Monday 17 January 2011

How to Misuse a Term.

There has been a lively debate in the US as to the potential causes leading up to the shooting of Ms Gabrielle Giffords.

One of the more disturbing responses to accusations that the polemics from the Right Wing were at the root of the shooting was Sarah Palin's use of the term "blood libel"

I have to give credit where credit is due, she has a decent speech writer. Unfortunately for the writer I don't think Ms Palin understands the meaning of the term. Yes some use it to mean false accusations of murder-but this is incorrect.

It was originally used by Jews to describe anti-Semitic accusations which were intended to incite mobs to violently attack and even kill Jews. If Ms Palin understood the concept of irony it would almost be an interesting use of the term, , but that would give her far more nuance than I believe she has.

No, I believe she has been intentionally positioned to twist its use such that she becomes the victim and turns her accusers into the very howling, violent mob that she herself has been breeding. And using such a potent term certainly appeals to the anti-Semitism lurking in more than one reptilian brain.

Strangely however, I am less concerned with her use of the term specifically, but much more with the way people invoke ideas and terms which have no real relevance to the situation they are reflecting.
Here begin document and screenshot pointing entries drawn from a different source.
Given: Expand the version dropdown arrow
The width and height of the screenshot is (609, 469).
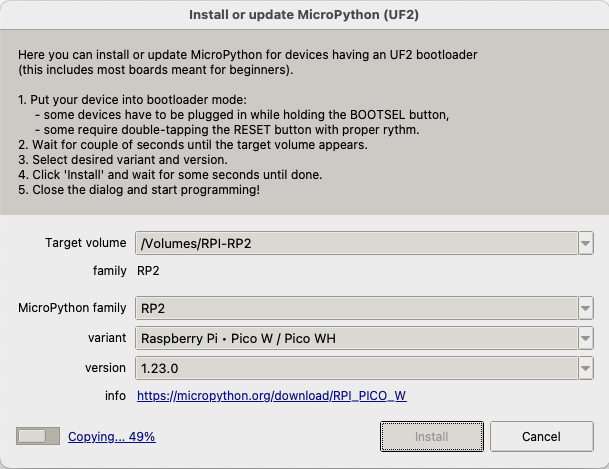Looking at the screenshot, I should pyautogui.click(x=584, y=368).
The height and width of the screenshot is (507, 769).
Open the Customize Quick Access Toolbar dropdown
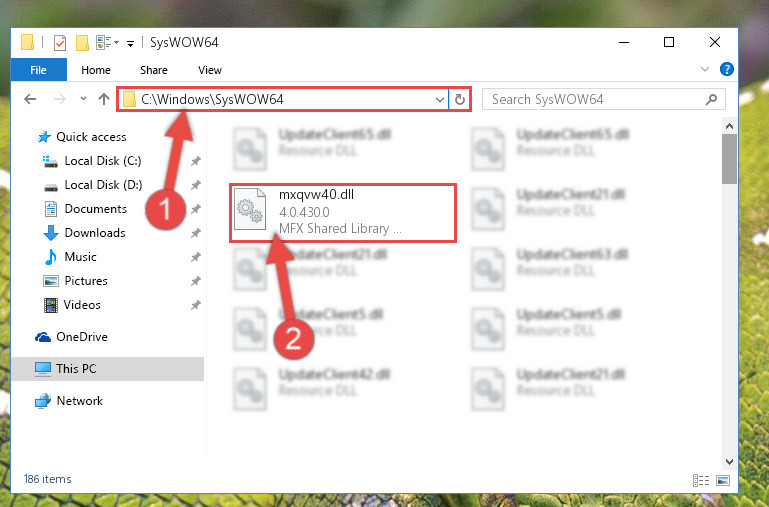(x=130, y=44)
The other day some demonstrators were frog-marched away by policemen, all on camera, firmly yet civily. Later when they were interviewed they told of their ordeal of being hauled off by the Gestapo. Oh really?

Or how the term genocide is used to explain anything from serious attempts to exterminate a people to moving villagers to make way for a highway.

No, I yearn for a time when people actually reflected on what they were saying, before they said it, recognising the power of speech. This goes for Sarah Palin as well. Maybe she should follow her own advice and take responsiblity for what she says.